Quoted passage:
....
Mongo pipelines primer

Build a solid understanding of Mongo aggregation pipelines and pipeline stages.

Mongo pipelines primer


In this post, we attempt to understand Mongo aggregation pipeline.

An aggregation pipeline is required to do any kind of aggregation on MongoDB data. They allow us to perform Mongo equivalent for SQL's GROUP BY clause. We will see multiple examples of it.

We will write queries for following kind of scenarios:

  • Group on a particular field
  • Apply filter and group the result
  • Group and apply ordering on the grouped result
  • Group on embedded documents' fields


We will build on our previous post which is here. We will store GOT characters and their information in our Mongo database.

Let's start a Mongo database.

$ mongo

Let's create a collection called people.

> db.createCollection('people')

Let's insert some documents in this collection.

> db.people.insert({'name': 'Eddard Stark', 'house': 'Stark', 'location': 'Winterfell', 'age': 42})

> db.people.insertMany([{'name': 'Cat Stark', 'house': 'Tully', 'location': 'Winterfell', 'age': 40}, {'name': 'Arya Stark', 'house': 'Stark', 'location': 'Winterfell', 'age': 12}, {'name': 'Sansa Stark', 'house': 'Stark', 'location': 'Winterfell', 'age': 15}, {'name': 'Jon Snow', 'location': 'Winterfell', 'age': 18}])

> db.people.insertMany([{'name': 'Tywin Lannister', 'house': 'Lannister', 'location': 'Casterly Rock', 'age': 55}, {'name': 'Jamie Lannister', 'house': 'Lannister', 'location': 'Casterly Rock', 'age': 35}, {'name': 'Tyrion Lannister', 'house': 'Lannister', 'location': 'Casterly Rock', alias: 'Imp', age: 30}, {'name': 'Cersei Lannister', 'location': 'Casterly Rock', house: 'Lannister', age: 35}])

Aggregation basic

Aggregations are performed by using method aggregate() on a collection. aggregate method expects an array to be passed as an argument to it. The entries of this array are the aggregation stages. Hence multiple stages can be used during aggregation.

A very naive example could be just passing an empty array to aggregate. In such a case, we aren't applying any aggregation stage on the collection.

> db.people.aggregate([])

This would return all the documents of the collection since we didn't pass any aggregation stage.

There are multiple stages supported by Mongo, few of them are:

  • $match
  • $group
  • $sort
  • $limit
  • $unwind

Let's see usage of $match. This stage can be used to filter the documents.

> db.people.aggregate([{$match: {house: "Stark"}}])
....
Written problem A:
Repeat the records word for word, everything from their first line down to the line containing "click(263, 621)", with both of those lines included.
The Mongo pipelines text above has nothing to do with the records that come next.

Data lines:
....
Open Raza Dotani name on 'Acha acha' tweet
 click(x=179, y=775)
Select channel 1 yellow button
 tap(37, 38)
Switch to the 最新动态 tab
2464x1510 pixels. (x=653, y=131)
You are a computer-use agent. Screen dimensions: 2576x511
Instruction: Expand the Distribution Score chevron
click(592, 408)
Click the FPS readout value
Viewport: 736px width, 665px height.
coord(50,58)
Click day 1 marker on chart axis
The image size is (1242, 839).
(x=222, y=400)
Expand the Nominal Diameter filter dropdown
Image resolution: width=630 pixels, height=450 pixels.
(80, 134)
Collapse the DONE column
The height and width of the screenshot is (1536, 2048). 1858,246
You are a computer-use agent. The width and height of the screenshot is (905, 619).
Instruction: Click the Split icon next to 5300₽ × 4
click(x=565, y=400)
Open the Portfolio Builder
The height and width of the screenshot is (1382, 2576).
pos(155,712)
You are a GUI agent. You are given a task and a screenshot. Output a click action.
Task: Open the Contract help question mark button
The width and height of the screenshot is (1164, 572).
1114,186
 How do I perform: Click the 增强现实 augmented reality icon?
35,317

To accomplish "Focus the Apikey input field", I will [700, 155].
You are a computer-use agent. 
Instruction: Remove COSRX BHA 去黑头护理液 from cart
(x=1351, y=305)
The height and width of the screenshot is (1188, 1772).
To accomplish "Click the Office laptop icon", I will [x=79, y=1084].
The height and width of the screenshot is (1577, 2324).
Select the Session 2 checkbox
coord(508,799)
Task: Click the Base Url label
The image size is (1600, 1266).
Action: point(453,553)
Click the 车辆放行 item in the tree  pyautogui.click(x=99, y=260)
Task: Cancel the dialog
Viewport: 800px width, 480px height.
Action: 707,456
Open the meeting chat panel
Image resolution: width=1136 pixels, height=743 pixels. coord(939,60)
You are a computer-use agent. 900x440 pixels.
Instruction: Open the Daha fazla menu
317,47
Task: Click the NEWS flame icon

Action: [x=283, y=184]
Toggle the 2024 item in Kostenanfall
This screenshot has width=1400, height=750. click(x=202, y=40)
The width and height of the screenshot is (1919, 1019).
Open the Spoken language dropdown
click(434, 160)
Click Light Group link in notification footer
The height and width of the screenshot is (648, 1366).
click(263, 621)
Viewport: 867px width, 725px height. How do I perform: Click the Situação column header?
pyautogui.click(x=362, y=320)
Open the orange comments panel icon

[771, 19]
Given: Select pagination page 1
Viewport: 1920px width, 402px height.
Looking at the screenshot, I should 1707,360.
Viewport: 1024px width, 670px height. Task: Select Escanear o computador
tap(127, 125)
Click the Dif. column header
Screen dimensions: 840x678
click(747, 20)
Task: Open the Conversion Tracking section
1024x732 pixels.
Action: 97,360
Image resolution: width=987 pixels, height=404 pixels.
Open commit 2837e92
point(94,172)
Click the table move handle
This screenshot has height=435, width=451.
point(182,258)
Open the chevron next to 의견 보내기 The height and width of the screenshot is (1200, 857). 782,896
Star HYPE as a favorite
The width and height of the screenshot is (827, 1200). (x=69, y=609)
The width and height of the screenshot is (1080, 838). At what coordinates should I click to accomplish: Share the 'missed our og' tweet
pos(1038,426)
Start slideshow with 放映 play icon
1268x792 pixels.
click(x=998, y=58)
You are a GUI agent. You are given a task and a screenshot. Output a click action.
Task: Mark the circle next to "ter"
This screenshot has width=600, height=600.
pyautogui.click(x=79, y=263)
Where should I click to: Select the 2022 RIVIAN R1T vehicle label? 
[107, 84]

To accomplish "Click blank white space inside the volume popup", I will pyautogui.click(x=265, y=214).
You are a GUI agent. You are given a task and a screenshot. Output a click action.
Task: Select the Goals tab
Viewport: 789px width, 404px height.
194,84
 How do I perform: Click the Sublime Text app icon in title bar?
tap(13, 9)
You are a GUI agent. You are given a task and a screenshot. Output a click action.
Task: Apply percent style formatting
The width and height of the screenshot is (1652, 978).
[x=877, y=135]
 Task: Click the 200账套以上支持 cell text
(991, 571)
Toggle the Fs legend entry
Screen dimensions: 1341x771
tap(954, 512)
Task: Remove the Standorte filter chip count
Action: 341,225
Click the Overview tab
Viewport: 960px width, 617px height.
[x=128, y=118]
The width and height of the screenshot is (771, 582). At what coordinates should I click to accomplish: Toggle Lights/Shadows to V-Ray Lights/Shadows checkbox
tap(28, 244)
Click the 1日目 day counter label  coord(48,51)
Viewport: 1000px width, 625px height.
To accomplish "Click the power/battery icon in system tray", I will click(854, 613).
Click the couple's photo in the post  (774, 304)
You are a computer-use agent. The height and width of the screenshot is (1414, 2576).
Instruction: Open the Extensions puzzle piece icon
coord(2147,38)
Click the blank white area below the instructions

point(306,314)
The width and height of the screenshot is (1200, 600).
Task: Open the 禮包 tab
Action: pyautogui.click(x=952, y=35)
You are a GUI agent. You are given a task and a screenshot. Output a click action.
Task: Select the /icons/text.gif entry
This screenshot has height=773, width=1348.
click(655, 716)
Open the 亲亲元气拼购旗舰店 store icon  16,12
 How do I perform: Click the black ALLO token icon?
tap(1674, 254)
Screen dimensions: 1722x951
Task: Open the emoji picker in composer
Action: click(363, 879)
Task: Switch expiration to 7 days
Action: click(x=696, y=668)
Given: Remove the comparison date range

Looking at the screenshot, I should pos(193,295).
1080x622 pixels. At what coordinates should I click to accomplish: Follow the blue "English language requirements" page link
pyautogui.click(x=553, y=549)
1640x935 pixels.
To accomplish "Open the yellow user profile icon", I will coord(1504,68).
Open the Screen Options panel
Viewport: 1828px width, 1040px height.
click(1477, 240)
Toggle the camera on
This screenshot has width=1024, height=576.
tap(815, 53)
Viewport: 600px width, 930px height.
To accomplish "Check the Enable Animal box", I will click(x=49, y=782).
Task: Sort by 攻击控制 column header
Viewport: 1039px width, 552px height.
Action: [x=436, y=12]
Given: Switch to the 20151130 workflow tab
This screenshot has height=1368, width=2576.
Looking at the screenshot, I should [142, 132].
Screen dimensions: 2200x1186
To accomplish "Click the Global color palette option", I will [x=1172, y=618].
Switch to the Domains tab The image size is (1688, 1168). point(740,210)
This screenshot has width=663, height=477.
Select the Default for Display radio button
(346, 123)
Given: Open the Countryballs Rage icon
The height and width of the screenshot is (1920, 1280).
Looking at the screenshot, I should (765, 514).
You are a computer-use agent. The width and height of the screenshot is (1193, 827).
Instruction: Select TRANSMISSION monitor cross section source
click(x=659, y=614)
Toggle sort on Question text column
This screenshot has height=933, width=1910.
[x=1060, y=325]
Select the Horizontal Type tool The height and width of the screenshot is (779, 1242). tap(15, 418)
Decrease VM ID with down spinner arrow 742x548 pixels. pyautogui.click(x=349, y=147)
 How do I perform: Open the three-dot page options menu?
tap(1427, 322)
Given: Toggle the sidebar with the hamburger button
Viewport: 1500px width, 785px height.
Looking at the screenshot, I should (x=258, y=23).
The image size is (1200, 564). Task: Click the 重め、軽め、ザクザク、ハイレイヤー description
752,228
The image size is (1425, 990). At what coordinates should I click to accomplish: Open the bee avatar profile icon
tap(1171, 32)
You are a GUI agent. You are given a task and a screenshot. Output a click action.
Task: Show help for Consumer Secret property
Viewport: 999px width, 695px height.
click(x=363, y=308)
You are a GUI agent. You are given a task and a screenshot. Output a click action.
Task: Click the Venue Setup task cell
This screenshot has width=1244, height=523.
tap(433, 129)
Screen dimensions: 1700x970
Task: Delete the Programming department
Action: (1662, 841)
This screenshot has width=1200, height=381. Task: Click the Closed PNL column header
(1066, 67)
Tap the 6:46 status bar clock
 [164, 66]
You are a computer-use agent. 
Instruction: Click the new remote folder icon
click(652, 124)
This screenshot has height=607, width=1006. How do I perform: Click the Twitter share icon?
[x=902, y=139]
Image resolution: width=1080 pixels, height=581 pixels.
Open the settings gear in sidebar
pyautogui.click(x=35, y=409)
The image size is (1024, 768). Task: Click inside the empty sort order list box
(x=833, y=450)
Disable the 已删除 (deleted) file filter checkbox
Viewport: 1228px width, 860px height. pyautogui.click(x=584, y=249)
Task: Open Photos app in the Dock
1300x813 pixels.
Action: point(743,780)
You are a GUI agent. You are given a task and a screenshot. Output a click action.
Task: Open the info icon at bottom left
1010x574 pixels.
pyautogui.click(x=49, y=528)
....
Written problem B:
Reproduce the Mongo pipelines text word for word, everything from "Build a solid" down to "examples of it.".

Correct output A:
Open Raza Dotani name on 'Acha acha' tweet
 click(x=179, y=775)
Select channel 1 yellow button
 tap(37, 38)
Switch to the 最新动态 tab
2464x1510 pixels. (x=653, y=131)
You are a computer-use agent. Screen dimensions: 2576x511
Instruction: Expand the Distribution Score chevron
click(592, 408)
Click the FPS readout value
Viewport: 736px width, 665px height.
coord(50,58)
Click day 1 marker on chart axis
The image size is (1242, 839).
(x=222, y=400)
Expand the Nominal Diameter filter dropdown
Image resolution: width=630 pixels, height=450 pixels.
(80, 134)
Collapse the DONE column
The height and width of the screenshot is (1536, 2048). 1858,246
You are a computer-use agent. The width and height of the screenshot is (905, 619).
Instruction: Click the Split icon next to 5300₽ × 4
click(x=565, y=400)
Open the Portfolio Builder
The height and width of the screenshot is (1382, 2576).
pos(155,712)
You are a GUI agent. You are given a task and a screenshot. Output a click action.
Task: Open the Contract help question mark button
The width and height of the screenshot is (1164, 572).
1114,186
 How do I perform: Click the 增强现实 augmented reality icon?
35,317

To accomplish "Focus the Apikey input field", I will [700, 155].
You are a computer-use agent. 
Instruction: Remove COSRX BHA 去黑头护理液 from cart
(x=1351, y=305)
The height and width of the screenshot is (1188, 1772).
To accomplish "Click the Office laptop icon", I will [x=79, y=1084].
The height and width of the screenshot is (1577, 2324).
Select the Session 2 checkbox
coord(508,799)
Task: Click the Base Url label
The image size is (1600, 1266).
Action: point(453,553)
Click the 车辆放行 item in the tree  pyautogui.click(x=99, y=260)
Task: Cancel the dialog
Viewport: 800px width, 480px height.
Action: 707,456
Open the meeting chat panel
Image resolution: width=1136 pixels, height=743 pixels. coord(939,60)
You are a computer-use agent. 900x440 pixels.
Instruction: Open the Daha fazla menu
317,47
Task: Click the NEWS flame icon

Action: [x=283, y=184]
Toggle the 2024 item in Kostenanfall
This screenshot has width=1400, height=750. click(x=202, y=40)
The width and height of the screenshot is (1919, 1019).
Open the Spoken language dropdown
click(434, 160)
Click Light Group link in notification footer
The height and width of the screenshot is (648, 1366).
click(263, 621)

Correct output B:
Build a solid understanding of Mongo aggregation pipelines and pipeline stages.

Mongo pipelines primer


In this post, we attempt to understand Mongo aggregation pipeline.

An aggregation pipeline is required to do any kind of aggregation on MongoDB data. They allow us to perform Mongo equivalent for SQL's GROUP BY clause. We will see multiple examples of it.